The gesture garnered some criticism, and not necessarily about the costs of such a room.
"I just think it was a hypocrisy of pretending you’re gonna be fiscally responsible and then bam, you’re gonna turn around and do that," said former House Democratic Leader Buzz Ritchie, who was in line to become speaker before the Republicans took over.
Capitol observers don’t remember Webster as being particularly friendly to lobbyists. In fact, he put new rules in place during his tenure that sought to diminish the influence of lobbyists by keeping them out of his office the last -- and most critical -- week of session.
Still, some saw the leaders-only lounge as a blemish on his transparency scorecard, including the editorial board of the Tampa Bay Times. The board called for the room’s closure and dubbed it a "Republican clubhouse."
"Webster wants to honor the Republican leaders who preceded him and share the spoils of power. A nice painting and a plaque ought to be enough."
Webster moved on, first to the Florida Senate and in 2010 to Congress, but the room remained in some form. His successor, current state Sen. John Thrasher, moved the room to the Majority Office area and converted the old lounge to a staff office, according to the 2000 Tampa Tribune story.
Former minority leaders, speakers and Republican majority leaders still congregate there, lobbyist or not.
"I have to tell you more of the more hilarious moments in my life go on there," Richmond said. "Sandy Mortham (a former minority leader who became Secretary of State) can keep you in stitches."
Richmond has few complaints, save for the absence of the landline phone and the "ancient" box TV.
"The picture’s good, but we don’t have a changer," he said, referring to a remote control.
Demings is attacking Webster for using "taxpayer money to build a lobbyist lounge." It’s true that some newspapers characterized a room Webster set aside for a select group of former Republican leaders turned lobbyists as a "comfortable lounge" enjoyed "at taxpayer expense."
There is plenty of deception and hyperbole mixed in here, though.
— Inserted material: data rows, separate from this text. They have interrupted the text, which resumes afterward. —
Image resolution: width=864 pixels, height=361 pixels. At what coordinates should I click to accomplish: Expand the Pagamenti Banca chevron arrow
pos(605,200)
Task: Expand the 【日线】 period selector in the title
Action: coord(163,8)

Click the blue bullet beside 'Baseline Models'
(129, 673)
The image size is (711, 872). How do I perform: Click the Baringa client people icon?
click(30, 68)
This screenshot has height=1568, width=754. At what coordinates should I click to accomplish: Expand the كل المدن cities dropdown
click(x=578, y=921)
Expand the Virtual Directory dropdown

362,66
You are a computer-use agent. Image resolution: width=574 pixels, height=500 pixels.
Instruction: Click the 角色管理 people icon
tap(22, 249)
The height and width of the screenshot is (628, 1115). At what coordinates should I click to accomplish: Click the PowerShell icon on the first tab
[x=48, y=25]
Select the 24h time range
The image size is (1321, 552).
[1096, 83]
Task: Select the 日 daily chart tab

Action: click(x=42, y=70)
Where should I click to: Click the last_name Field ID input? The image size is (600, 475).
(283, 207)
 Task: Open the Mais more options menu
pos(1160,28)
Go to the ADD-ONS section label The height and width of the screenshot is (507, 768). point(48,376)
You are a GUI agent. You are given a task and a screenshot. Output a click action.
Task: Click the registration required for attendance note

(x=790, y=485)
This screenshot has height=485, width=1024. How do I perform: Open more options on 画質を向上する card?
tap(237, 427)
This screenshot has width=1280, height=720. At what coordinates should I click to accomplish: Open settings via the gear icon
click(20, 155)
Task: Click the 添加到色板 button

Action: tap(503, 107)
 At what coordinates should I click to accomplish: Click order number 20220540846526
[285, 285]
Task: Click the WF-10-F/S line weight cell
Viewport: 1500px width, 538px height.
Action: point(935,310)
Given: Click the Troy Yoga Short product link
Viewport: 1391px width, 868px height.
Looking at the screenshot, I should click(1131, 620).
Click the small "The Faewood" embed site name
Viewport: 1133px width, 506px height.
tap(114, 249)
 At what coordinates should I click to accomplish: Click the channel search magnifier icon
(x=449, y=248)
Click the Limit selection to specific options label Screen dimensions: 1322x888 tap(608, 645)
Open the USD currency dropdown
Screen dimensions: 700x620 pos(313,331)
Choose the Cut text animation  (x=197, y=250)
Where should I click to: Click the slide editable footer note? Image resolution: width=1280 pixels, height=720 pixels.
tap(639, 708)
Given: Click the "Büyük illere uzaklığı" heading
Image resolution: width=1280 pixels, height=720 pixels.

Webster did not build the room (it was an existing office); it’s unclear how much, if any, taxpayer money went toward its furnishings (maybe a phone line at one point?); and access was generally limited to former Republican leaders.
Moreover, the room is a far cry from the Cognac-ridden and smoke-filled country club-style lounge the ad would have viewers imagine. We rate the claim Mostly False.